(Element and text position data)
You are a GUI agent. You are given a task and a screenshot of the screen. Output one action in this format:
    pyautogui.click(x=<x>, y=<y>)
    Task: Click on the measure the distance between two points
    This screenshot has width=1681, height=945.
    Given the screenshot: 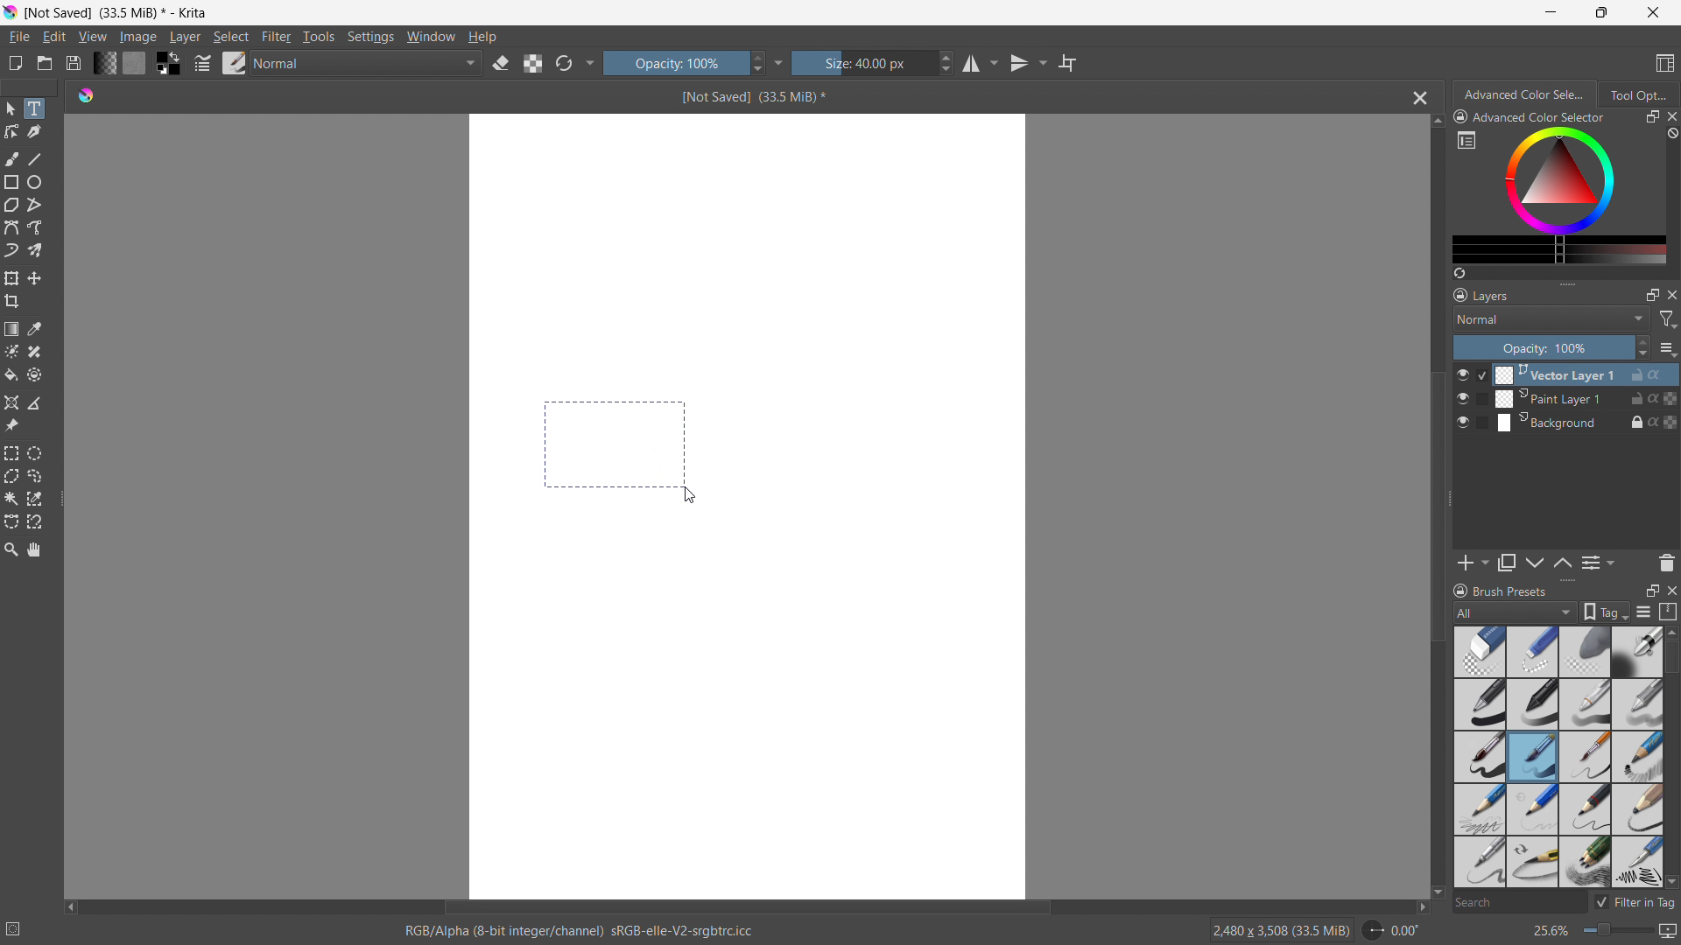 What is the action you would take?
    pyautogui.click(x=35, y=403)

◆ **DIRECTIONS FOR THIS TASK**: Copy out the lines of the material from its very start through the line containing "This screenshot has", with both ends included, and nothing else.

◆ **THE RESPONSE**:
You are a GUI agent. You are given a task and a screenshot of the screen. Output one action in this format:
    pyautogui.click(x=<x>, y=<y>)
    Task: Click on the measure the distance between two points
    This screenshot has width=1681, height=945.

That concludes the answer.